We had just experienced
several hours delay transferring from the terminal at Charles de Gaulle airport
in Paris to our plane on the tarmac. Several v e r y s l o w buses, dispatched
in an incredibly inefficient manner, ferried the passengers to the plane. Our
departure was pushed back by several hours.
My husband
believed it was all my fault, just for
being on the passenger manifest.
Until he began
to travel more often with me, he claims to have never experienced so
many flight delays, snow storms, screaming kids, idiots who put their seat
right back in your face, broken television monitors (mine, never his), and loud-snoring neighbours. And that was just on our
last trip to India.
Given some of the
bizarre situations that find me when I fly, I have to agree with Rodney that
it’s truly a shame we can’t monetize my
perverse travel karma.
I’m not
embellishing the following story in the least: Last year, on my way to a memoir
writing retreat with guru Natalie Goldberg at the Upaya Zen Center in Santa Fe, New Mexico, I facilitated a seat change to my row for a very
distressed woman initially seated behind me. I was deep in my book soon afterwards,
but one look from her and I realized, “I moved a chatty Cathy into the next
seat. Oy.”
Small talk be
damned, she went straight into full confessional. She was dying of cancer, her
teenage daughter had died earlier that same year of cancer, and she was
traveling with her parents who were seated up in first class.

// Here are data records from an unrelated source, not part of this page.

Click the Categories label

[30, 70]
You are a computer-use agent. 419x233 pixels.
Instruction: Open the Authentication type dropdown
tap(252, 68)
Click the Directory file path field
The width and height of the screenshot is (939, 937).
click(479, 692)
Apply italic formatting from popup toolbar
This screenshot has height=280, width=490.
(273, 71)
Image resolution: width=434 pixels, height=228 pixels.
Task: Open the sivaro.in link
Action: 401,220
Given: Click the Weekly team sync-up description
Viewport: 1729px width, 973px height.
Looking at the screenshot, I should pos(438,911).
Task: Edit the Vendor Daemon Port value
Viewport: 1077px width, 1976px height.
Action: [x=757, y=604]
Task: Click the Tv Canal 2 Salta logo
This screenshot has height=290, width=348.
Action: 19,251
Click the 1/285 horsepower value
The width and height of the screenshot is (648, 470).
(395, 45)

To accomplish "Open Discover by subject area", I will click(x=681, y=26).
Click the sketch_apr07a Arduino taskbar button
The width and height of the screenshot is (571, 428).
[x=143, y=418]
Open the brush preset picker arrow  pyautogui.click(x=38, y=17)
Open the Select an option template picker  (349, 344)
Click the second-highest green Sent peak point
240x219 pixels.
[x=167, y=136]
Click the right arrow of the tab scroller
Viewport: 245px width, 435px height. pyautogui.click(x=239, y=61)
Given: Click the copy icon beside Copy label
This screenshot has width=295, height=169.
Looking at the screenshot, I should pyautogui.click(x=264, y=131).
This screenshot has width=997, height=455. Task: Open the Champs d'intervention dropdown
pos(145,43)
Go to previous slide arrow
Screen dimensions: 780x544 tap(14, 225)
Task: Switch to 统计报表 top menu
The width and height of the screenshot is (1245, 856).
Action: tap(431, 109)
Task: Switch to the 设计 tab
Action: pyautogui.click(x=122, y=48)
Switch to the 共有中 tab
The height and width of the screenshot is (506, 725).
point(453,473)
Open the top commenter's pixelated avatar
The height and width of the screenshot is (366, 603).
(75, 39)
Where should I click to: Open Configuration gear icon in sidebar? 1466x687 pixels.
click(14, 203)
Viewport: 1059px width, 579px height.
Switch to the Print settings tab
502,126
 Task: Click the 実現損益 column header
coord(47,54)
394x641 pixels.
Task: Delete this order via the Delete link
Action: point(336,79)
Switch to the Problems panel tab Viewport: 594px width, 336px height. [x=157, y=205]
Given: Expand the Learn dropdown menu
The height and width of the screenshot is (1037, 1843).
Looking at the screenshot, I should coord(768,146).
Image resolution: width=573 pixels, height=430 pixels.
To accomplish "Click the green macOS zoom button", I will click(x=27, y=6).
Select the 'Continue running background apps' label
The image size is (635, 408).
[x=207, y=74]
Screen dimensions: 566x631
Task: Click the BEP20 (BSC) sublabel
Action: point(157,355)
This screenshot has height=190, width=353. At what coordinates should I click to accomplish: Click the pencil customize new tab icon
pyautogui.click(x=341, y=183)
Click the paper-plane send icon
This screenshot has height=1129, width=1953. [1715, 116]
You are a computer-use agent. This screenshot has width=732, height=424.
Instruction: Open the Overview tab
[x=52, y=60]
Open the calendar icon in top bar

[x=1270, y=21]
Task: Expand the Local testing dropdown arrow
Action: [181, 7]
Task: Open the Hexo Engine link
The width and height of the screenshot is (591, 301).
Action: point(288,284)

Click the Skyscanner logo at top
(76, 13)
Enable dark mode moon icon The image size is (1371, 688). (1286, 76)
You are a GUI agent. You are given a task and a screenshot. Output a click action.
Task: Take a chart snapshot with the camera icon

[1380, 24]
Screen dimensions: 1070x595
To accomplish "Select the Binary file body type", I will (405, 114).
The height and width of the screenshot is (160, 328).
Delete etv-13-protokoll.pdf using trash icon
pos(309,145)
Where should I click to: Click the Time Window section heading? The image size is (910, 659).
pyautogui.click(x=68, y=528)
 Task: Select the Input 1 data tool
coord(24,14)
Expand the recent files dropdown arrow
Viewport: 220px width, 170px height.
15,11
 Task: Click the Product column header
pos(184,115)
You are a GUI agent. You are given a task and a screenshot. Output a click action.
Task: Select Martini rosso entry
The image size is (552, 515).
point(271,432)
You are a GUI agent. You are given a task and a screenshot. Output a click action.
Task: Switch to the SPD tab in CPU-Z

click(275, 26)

She was
uncomfortable, though, because her father had abused her as a child.
Huh?
After listening to
her troubles for almost three hours, I was an emotional dish rag albeit one with
lots of perspective and gratitude. The conversation, however, proved to be
strangely prescient. Participants at the writing retreat tried to out-do each other
sharing painful histories.
On another flight,
returning to Canada after finishing up a long, fraught, lecture tour that had
taken me to Toulouse, Amsterdam, The Hague, Rotterdam, Lausanne, Dusseldorf and
Frankfurt, a male business traveler seated beside me unloaded his previous two
week journey on me. If I hadn’t experienced every conceivable hassle of my own
including a run-in with the Swiss police for not pre-purchasing a bus ticket, I
wouldn’t have cared so much that he never bothered to ask me how I was doing. Yadda yadda yadda, he droned
on until finally, not being able to stand it another minute, I looked him straight
in the eye and said:
“Excuse me, but
I think you have mistaken me for your wife.”
Not every one of
my airborne encounters has been bad, though. On a flight home from London, when
my flying still required liquid fortifications, I boarded without having a
chance to get any vodka down my throat.
As the plane began its roll, I grabbed
the arm of the man seated next to me and squeezed. Hard.
Embarrassed, I
quickly explained to him that my need for alcohol for the take-off had not been
met; that I was not a crazy person; and the minute we were in the air and I had
a drink in hand he wouldn’t even be aware I was beside him.
Over dinner, I
tried to make nice again.
“What do you
do?” I asked him.
“I’m with the
moving company AMJ Campbell International. What do you do?”
“I write books
for people who move.”
A new friendship--and lucrative sponsorship of my work--lasted long after we landed in Vancouver.